NASA's X-43A Scramjet Breaks Speed Record

NASA's X-43A research vehicle screamed into the record books today, 
demonstrating an air-breathing engine can fly at nearly 10 times the 
speed of sound. Preliminary data from the scramjet-powered research 
vehicle show its revolutionary engine worked successfully at 
approximately Mach 10, nearly 7000 mph, as it flew at an altitude of 
approximately 110,000 feet.

The flight took place in restricted airspace over the Pacific Ocean 
northwest of Los Angeles. The flight was the last and fastest of three 
unpiloted tests in NASA's Hyper-X Program. The program's purpose was to 
explore an alternative to rocket power for space access vehicles.

"This flight is a key milestone and a major step toward the future 
possibilities for producing boosters for sending large and critical 
payloads into space in a reliable, safe, inexpensive manner," said NASA 
Administrator Sean O'Keefe. "These developments will also help us 
advance the Vision for Space Exploration, while helping to advance 
commercial aviation technology," Administrator O'Keefe said.

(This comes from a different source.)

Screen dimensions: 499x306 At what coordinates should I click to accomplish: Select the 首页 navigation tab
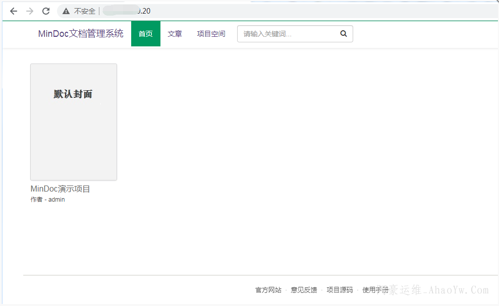(145, 34)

Supersonic combustion ramjets (scramjets) promise more airplane-like 
operations for increased affordability, flexibility and safety in ultra 
high-speed flights within the atmosphere and for the first stage to 
Earth orbit. The scramjet advantage is once it accelerates to 
approximately Mach 4 by a conventional jet engine or booster rocket, it 
can fly at supersonic speeds, possibly as fast as Mach 15, without 
carrying heavy oxygen tanks, as rockets must.

The design of the engine, which has no moving parts, compresses the air 
passing through it, so it can ignite the fuel. Another advantage is 
scramjets can be throttled back and flown more like an airplane, unlike 
rockets, which tend to produce nearly or full thrust all the time.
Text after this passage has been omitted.